Философия науки Гастона Башляра

В. П. Визгин, 2013

В монографии прослеживается эволюция эпистемологических взглядов Гастона Башляра, крупнейшего французского философа науки XX в. Показан генезис его концепции, ее связь с традицией французского позитивизма. Анализируются основные темы эпистемологии Башляра (концепция приближенного познания, понятия эпистемологического препятствия и разрыва и др.), оформляющиеся как решения задач осмысления познавательной ситуации, порожденной научной революцией XX в. Пристальное внимание уделяется связям эпистемологии Башляра с историей науки, рассматривается его историографическая концепция, ее достоинства и пределы. В Приложении публикуются переводы двух эссе французского мыслителя. В формате a4.pdf сохранен издательский макет.

Оглавление

  • Введение
  • Глава первая. Концепция приближенного познания
Из серии: Humanitas

* * *

Приведённый ознакомительный фрагмент книги Философия науки Гастона Башляра предоставлен нашим книжным партнёром — компанией ЛитРес.
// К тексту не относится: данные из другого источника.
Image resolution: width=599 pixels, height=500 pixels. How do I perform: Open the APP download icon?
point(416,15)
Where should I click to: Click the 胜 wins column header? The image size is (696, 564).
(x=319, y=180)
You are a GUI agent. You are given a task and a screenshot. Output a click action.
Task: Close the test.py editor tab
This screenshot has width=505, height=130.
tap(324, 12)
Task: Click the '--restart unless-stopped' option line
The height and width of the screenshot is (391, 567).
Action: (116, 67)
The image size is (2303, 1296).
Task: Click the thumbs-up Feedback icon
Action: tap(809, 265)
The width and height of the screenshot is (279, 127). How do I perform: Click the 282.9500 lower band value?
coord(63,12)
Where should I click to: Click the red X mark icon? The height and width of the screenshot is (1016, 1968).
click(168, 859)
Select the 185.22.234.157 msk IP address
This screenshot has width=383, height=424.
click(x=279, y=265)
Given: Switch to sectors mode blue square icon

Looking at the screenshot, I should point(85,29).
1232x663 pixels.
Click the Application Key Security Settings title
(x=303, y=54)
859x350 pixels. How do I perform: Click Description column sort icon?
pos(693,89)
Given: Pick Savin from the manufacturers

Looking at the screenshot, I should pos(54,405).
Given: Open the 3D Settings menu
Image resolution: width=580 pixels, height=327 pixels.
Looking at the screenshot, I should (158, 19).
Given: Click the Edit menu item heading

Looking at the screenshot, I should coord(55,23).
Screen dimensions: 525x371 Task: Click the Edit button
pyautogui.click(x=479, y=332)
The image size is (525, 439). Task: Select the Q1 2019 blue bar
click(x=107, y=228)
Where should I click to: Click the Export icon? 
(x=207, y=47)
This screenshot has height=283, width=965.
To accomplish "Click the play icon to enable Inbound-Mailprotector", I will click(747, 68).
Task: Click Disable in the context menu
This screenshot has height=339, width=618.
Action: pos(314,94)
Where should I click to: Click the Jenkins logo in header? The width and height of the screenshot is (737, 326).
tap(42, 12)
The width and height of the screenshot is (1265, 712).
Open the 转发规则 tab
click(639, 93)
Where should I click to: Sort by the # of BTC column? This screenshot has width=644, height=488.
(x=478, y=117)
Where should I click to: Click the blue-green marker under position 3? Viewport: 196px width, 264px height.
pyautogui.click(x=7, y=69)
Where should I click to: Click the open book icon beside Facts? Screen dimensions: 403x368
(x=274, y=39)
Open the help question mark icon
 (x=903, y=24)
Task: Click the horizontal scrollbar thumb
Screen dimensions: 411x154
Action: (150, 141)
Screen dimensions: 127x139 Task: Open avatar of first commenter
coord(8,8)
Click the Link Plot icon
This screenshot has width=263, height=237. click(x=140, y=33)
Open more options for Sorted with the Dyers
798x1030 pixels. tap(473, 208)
Купить и скачать полную версию книги в форматах FB2, ePub, MOBI, TXT, HTML, RTF и других

Глава первая

Концепция приближенного познания

Анализ эпистемологии Башляра целесообразно начать с расссмотрения его «Исследования приближенного познания», вышедшего в свет в 1927 г. [48]. В этом же году Башляр выпускает историко-физическую работу «Исследование эволюции одной физической проблемы. Распространение тепла в твердых телах» [47]. Сравнивая эти книги, можно убедиться в общности их замысла: эпистемологическая работа развивает ту теоретическую концепцию науки и ее развития, которая на специальном материале применена в исторической работе. Однако между ними есть и различие.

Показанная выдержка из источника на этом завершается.